▸ Указания к заданию: Воспроизведите без изменений всё, что идет от строки с «Where should I» вниз до строки с «will click(8, 209).», включая обе эти строки.

▸ Строки для задания:
--

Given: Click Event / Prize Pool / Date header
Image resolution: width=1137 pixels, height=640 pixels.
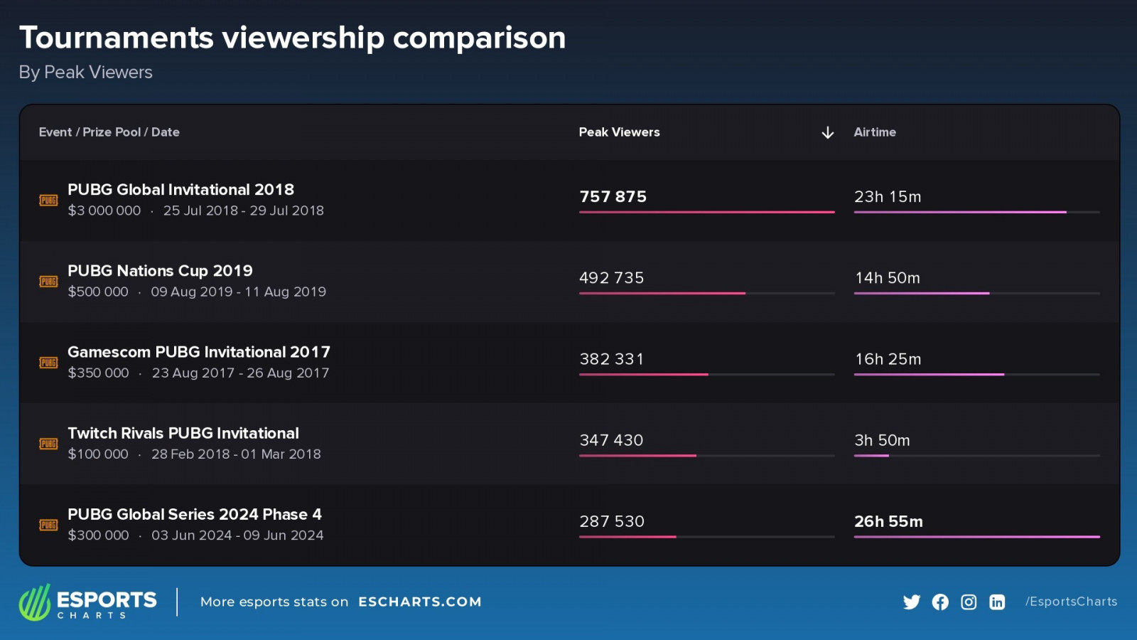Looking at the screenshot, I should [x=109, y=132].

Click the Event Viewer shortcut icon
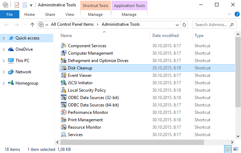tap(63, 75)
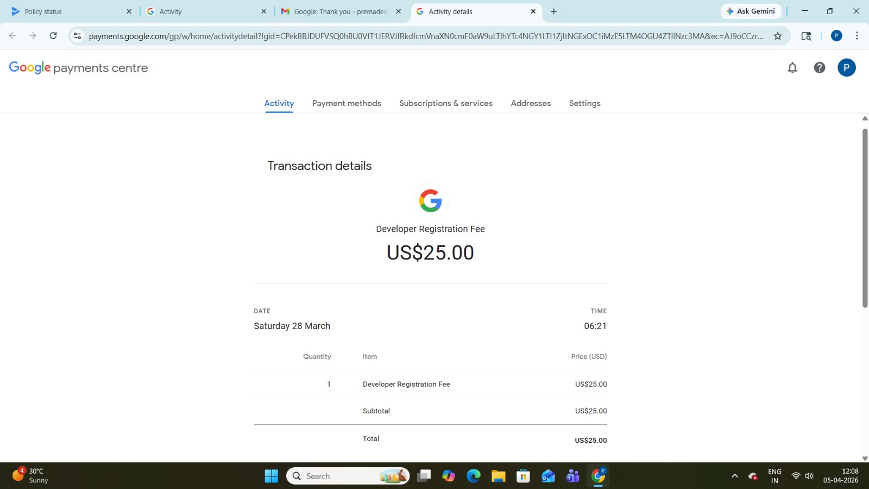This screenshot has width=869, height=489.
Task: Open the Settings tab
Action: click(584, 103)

--

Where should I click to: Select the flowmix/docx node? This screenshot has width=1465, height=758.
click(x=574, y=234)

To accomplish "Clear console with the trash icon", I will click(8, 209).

--

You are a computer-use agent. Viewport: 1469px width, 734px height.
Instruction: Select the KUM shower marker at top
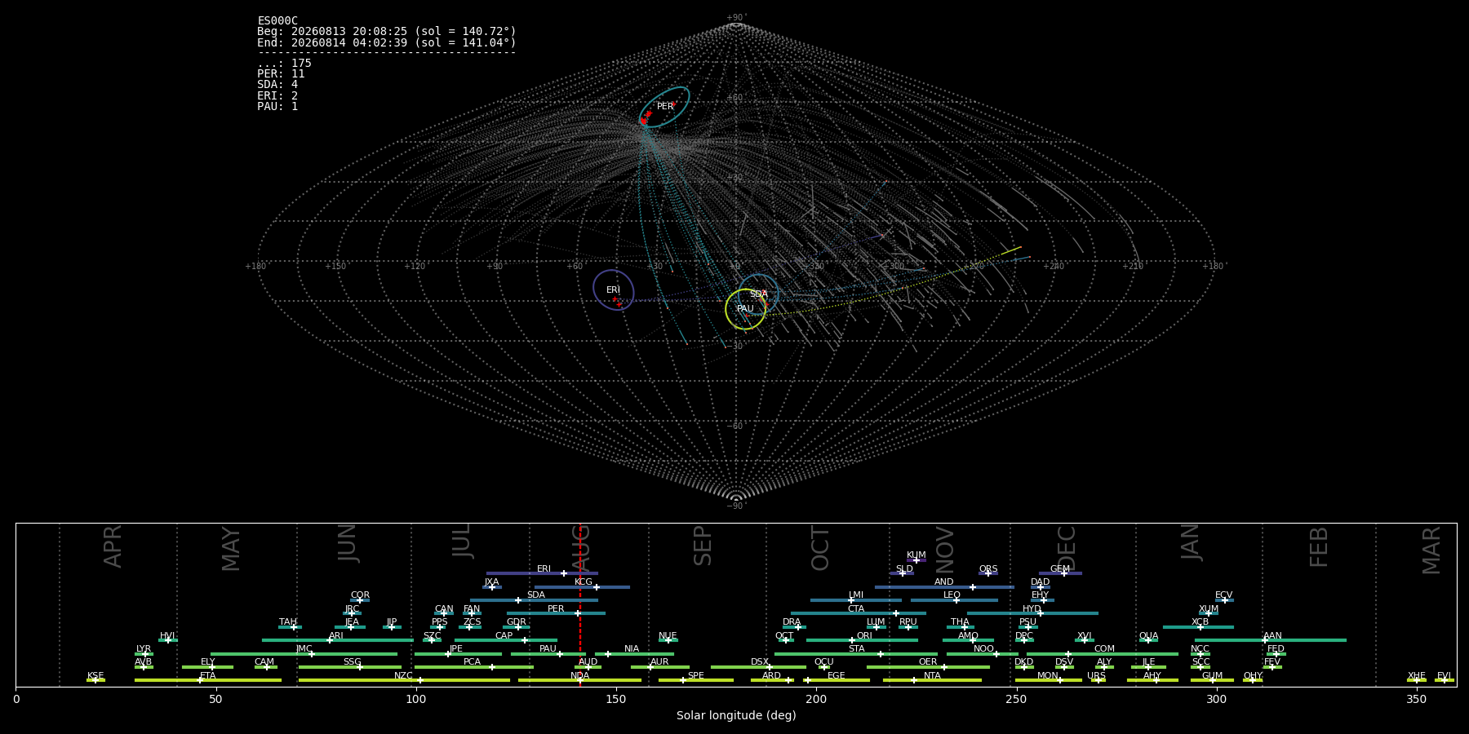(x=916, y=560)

--

▸ Письменный ответ:
Where should I click to: Select the flowmix/docx node? This screenshot has width=1465, height=758.
click(x=574, y=234)

To accomplish "Clear console with the trash icon", I will click(8, 209).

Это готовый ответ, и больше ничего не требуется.